As Ulysse Nardin announced a new edition of the FreakLab, dressed all in blackened titanium and carbon fibre, it’s worth pausing to consider quite how unlikely it was that the Freak would still be spawning new versions nearly fifteen years after the original was unveiled at Baselworld in 2001.
Back then Ulysse already had a reputation for being unconventional, a quite inevitable result of the partnership that existed between Rolf Schnyder, the man who rescued the company from imminent collapse in 1983, and Ludwig Oeschlin, a polymath historian, watchmaker, physicist and linguist. By 2001 Ulysse Nardin was known both for out of the ordinary complications such as the “Trilogy of Time”, a series of astronomically inspired watches (shown above), and more sophisticated than expected simpler complications such as the GMT+/- Perpetual.
It was known too that Ulysse Nardin had an interest in exploring novel materials and manufacturing technologies for critical watch components and even the invitation for the launch at Baselworld promised something ground-breaking, but that did nothing to distract from how momentous the arrival of the Freak was.
Here, for the first time, was the promise of a watch that would maintain its rate across a range of temperatures, regardless of magnetic fields and see servicing needs reduced to almost nothing. It was entirely appropriate that that such radical change came in the form of a carrousel movement with “Dual Direct Escapement”, that had neither crown nor conventional hands and presented its silicon core for the world to see. Unsurprisingly, the Freak was a complete hit with the watch press, though few thought of it as anything but a concept watch and a conversation piece.

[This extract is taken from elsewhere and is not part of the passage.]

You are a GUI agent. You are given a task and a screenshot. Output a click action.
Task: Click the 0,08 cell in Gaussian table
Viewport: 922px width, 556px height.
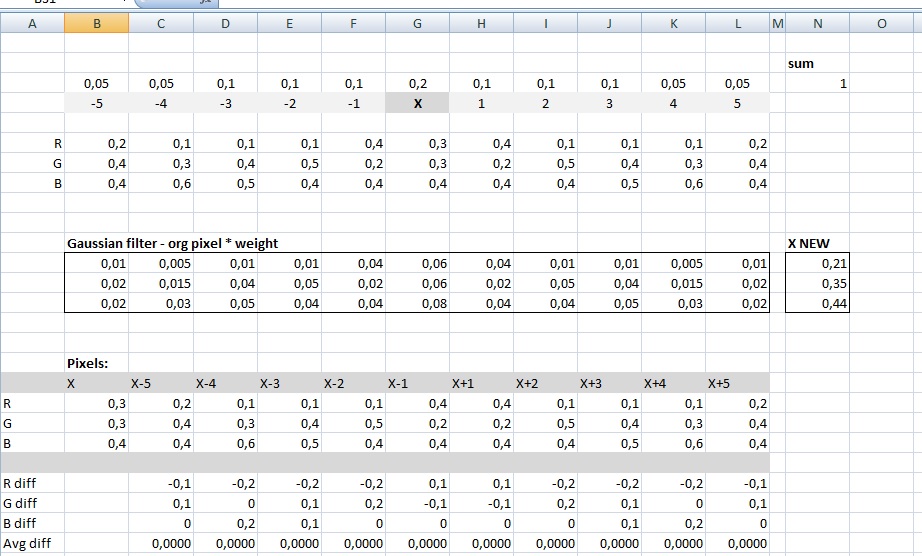[x=417, y=303]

Once the fuss died down, it became apparent that the new technology had a long development path to follow before making the Nivarox obsolete – it’s only now that component printing technologies such as DRIE (Deep Reactive Ion Etching) and LIGA (a German acronym for lithography, electroplating and molding) are becoming commonplace. What was not predicted was that the Freak would go on to become a staple in the Ulysse Nardin catalogue.
Over the years, Ulysse have introduced various refinements and innovations: 2002 saw the first balance springs made from synthetic diamond using the DRIE process, while 2005 saw the Dual Direct Escapement uprated to run at 4Hz – the two wheels that form the central element of the Dual Ulysse Escapement having 18 active teeth compared to the five in the previous version (this also meant each impulse is active for a shorter part of the balance oscillation meaning greater stability). DIAMonSIL, a combination of synthetic diamond and silicon was introduced in 2008.
The latest in what has become quite an illustrious line is a boutique-only limited edition of 99 pieces which advances the movement construction yet further, while also housing the watch in new materials. The carbon fibre and titanium feel appropriate for the watch – more so than such materials sometimes do on new releases.
The new FreakLab boasts a a re-centered balance wheel, a date function, and the breakthrough, in-house designed UlyChoc safety system – a one piece shock absorber for the balance staff. It has a caseband and horns of blackened titanium, and a bezel of carbon fibre. The rotating bezel is fastened and released by a safety clip at 6 o’clock; the bezel is used to set the hours and minutes (clockwise) and the date (anti-clockwise). Underneath the watch is another bezel which is used to wind the watch – as is the case with all Freak watches.
It seems that the Ulysse Nardin’s Freak has truly grown up, though how long Kering, the ultimate owners, allow the name to stay will be interesting to see. The watch is still the test-bed for new ideas, but its success and longevity is proven. If you want to know where the industry is heading in terms of technology, this is the only watch you need to see.